# Spark classification model
Here we will use the [Customer Sample Dataset]('./data') to train a very simple **Classification Model** using MLFlow(https://mlflow.org/) to fit a native spark model.

This model will have three stages: 
* [StringIndexer](https://spark.apache.org/docs/latest/api/python/reference/api/pyspark.ml.feature.StringIndexer.html) to map "UF" category field to a label index
* [VectorAssembler](https://spark.apache.org/docs/latest/api/python/reference/api/pyspark.ml.feature.VectorAssembler.html) to merge all the columns used to train the model in a vector column 
* [LogisticRegression Model](https://spark.apache.org/docs/latest/api/python/reference/api/pyspark.ml.classification.LogisticRegressionModel.html) to fit a Logistic Regression model to predict the Churn

Read the Customer sample Dataset

In [None]:
Customer = spark.read.parquet('/dbfs/Dataset/Customer')

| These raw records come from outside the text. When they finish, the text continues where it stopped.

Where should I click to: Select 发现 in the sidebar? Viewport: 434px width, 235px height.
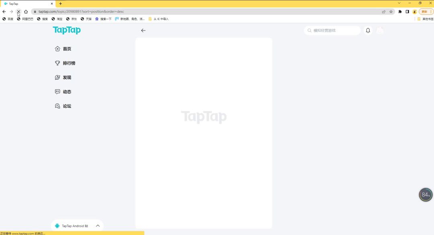tap(67, 78)
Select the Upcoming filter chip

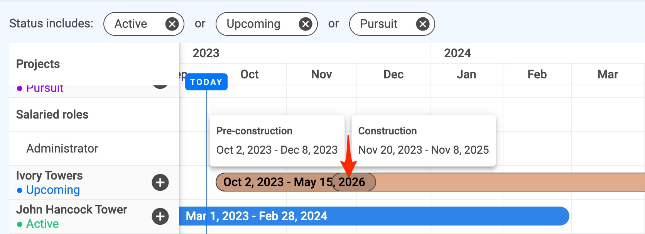tap(267, 24)
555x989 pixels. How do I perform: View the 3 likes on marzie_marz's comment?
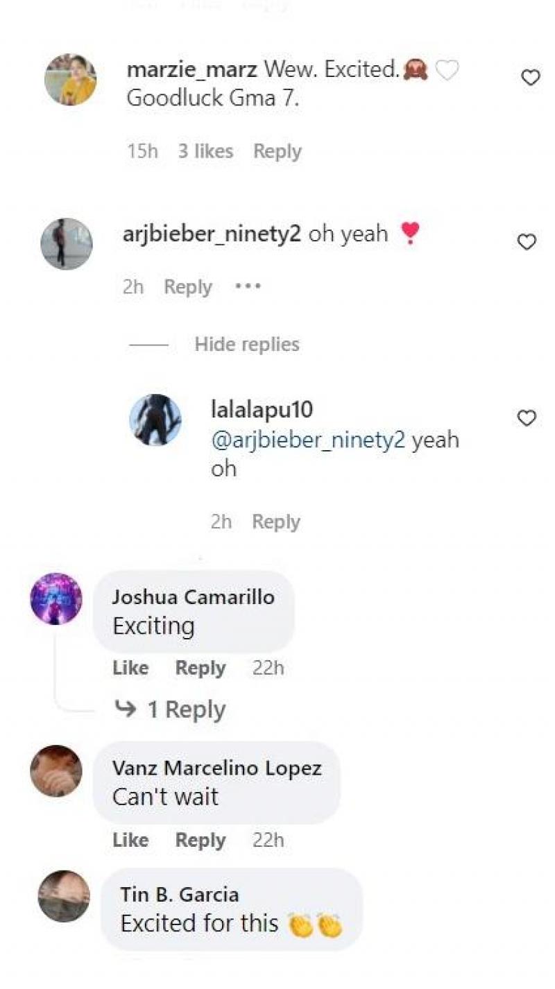(205, 151)
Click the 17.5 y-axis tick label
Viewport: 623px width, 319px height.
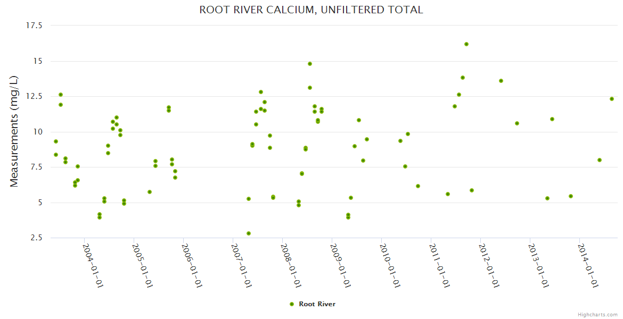click(34, 26)
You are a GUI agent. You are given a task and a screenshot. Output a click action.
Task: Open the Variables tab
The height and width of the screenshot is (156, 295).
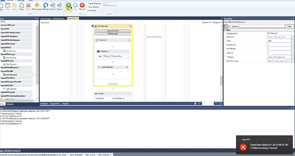(x=44, y=104)
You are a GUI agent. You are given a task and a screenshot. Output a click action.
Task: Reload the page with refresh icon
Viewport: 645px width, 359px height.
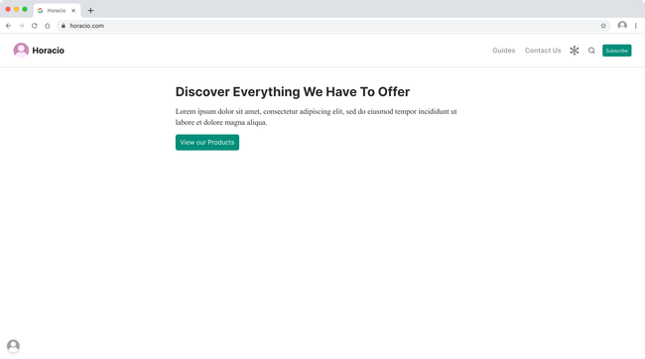coord(35,26)
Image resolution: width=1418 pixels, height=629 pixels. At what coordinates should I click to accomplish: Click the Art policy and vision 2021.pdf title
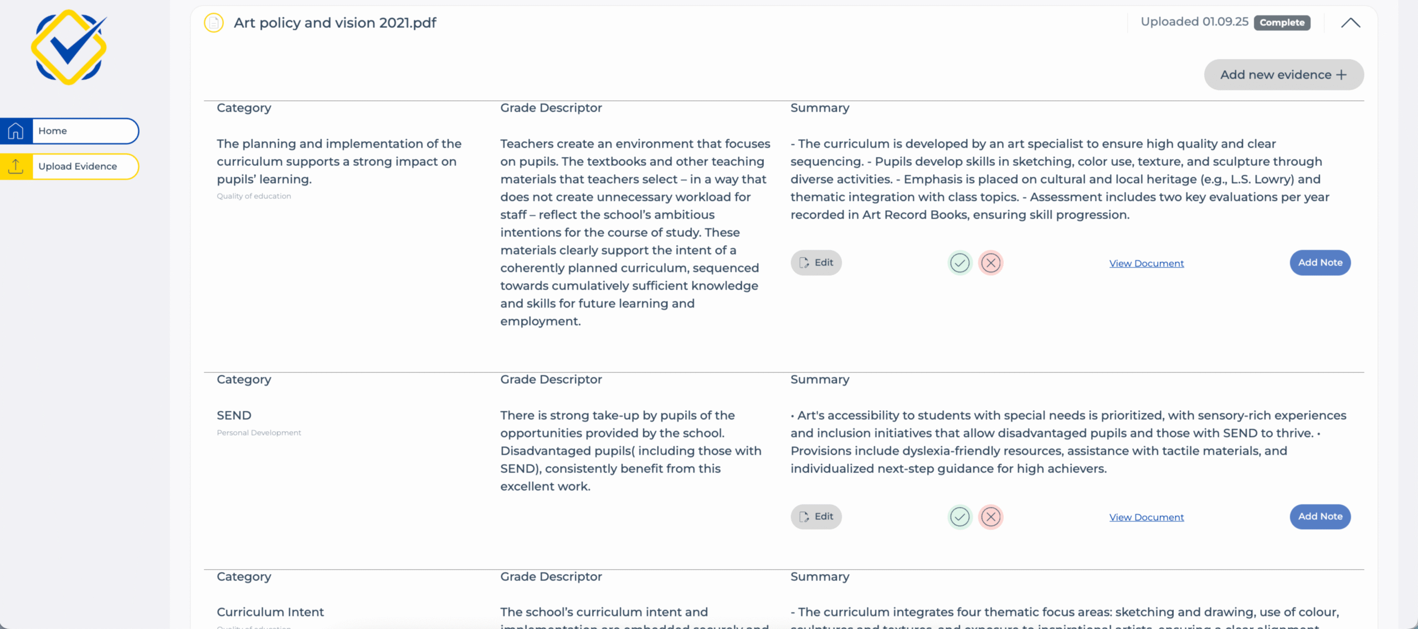click(335, 23)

Select the columns to be used in the training

In [None]:
numeric_columns = ['Idade',
 'RendaMensal',
 'PercentualUtilizacaoLimite',
 'QtdTransacoesNegadas',
 'AnosDeRelacionamentoBanco',
 'JaUsouChequeEspecial',
 'QtdEmprestimos',
 'NumeroAtendimentos',
 'TMA',
 'IndiceSatisfacao',
 'Saldo',
 'CLTV'
]

columns = list(numeric_columns)
columns.append('UF')
columns.append('Churn')

Create the train dataset

In [None]:
dataset = Customer.select(columns)
display(dataset)

## Train Model

In [None]:
from pyspark.ml import Pipeline
from pyspark.ml.feature import StringIndexer, VectorAssembler
from pyspark.ml.classification import LogisticRegression

indexer = StringIndexer(inputCol='UF', outputCol="UF_Index")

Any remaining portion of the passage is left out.